Successful RAID On NIH
As for translating these basic findings into clinical practice, Pass told BioWorld Today, "We've kind of been stymied with regard to standard therapies for mesothelioma, including surgery, radiation and chemotherapy. However," he continued, "I think our team is going to make an impact on the disease with a newer, more novel, immunotherapy.
"Two days ago," Pass recounted, "I received from the National Cancer Institute what's called a RAID - rapid assessment for intervention development - with a favorable score. So a consortium of us, including Dr. Carbone, as well as other collaborators, are going to be able to have the NCI contract out for us to develop GMP-quality vaccinia T antigen, and see if we can actually immunize mesothelioma patients to help those who are T-antigen positive.

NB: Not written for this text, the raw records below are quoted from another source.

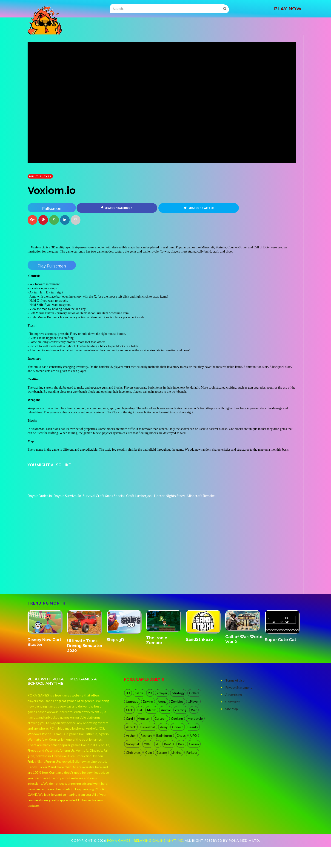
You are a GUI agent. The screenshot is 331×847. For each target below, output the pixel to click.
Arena (162, 701)
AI (158, 744)
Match (151, 710)
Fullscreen (51, 208)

"Whether it will work or not we don't know," Pass allowed. "At the same time, there is logic for this vaccine, and apparently the NCI agrees with it."

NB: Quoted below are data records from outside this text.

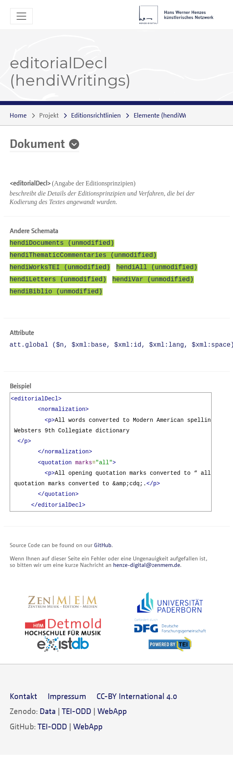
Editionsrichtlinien (96, 115)
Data (48, 711)
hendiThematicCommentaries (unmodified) (83, 255)
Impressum (67, 696)
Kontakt (23, 696)
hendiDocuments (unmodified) (62, 243)
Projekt (49, 115)
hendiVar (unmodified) (153, 279)
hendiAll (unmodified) (157, 267)
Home (18, 115)
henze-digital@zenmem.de (146, 564)
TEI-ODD (76, 711)
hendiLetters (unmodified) (58, 279)
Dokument (37, 143)
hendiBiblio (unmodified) (56, 291)
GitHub (102, 544)
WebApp (112, 711)
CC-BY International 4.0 (137, 696)
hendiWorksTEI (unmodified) (60, 267)
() (169, 115)
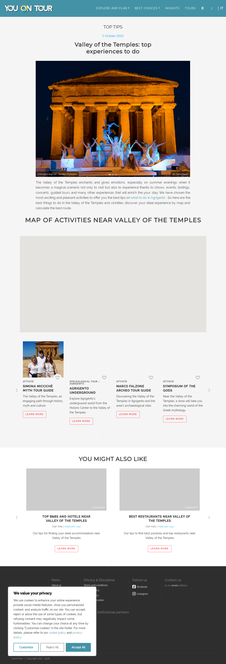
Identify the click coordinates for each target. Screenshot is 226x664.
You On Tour (28, 8)
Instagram (142, 594)
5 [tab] (119, 434)
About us (56, 585)
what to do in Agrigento (148, 198)
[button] (47, 119)
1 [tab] (103, 434)
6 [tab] (123, 434)
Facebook (142, 586)
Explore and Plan (111, 8)
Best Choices (146, 8)
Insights (172, 8)
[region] (52, 621)
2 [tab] (107, 434)
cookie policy (57, 632)
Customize (26, 647)
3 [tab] (111, 434)
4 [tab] (115, 434)
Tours (190, 8)
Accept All (78, 647)
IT (221, 8)
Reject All (52, 647)
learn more (34, 414)
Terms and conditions (96, 585)
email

That logic starts with a Phase I protocol, Pass said. "We'll get a vaccinia viral vector incorporating an SV40 T-antigen construct, and vaccinate mesothelioma patients to see if they mount an immunological response with cytotoxic lymphocytes against target cell lines that are expressing T antigen. In other words," he added, "what we'll be trying to do is very similar to heightening the immune system to make the T cells recognize areas that recognize T antigens - which of course would be those that contain tumor.
"I just got word," he concluded, "that the NCI wants me to come there so we can discuss the contracting and development of the material to get that trial done. I would say it can't begin before a year and a half."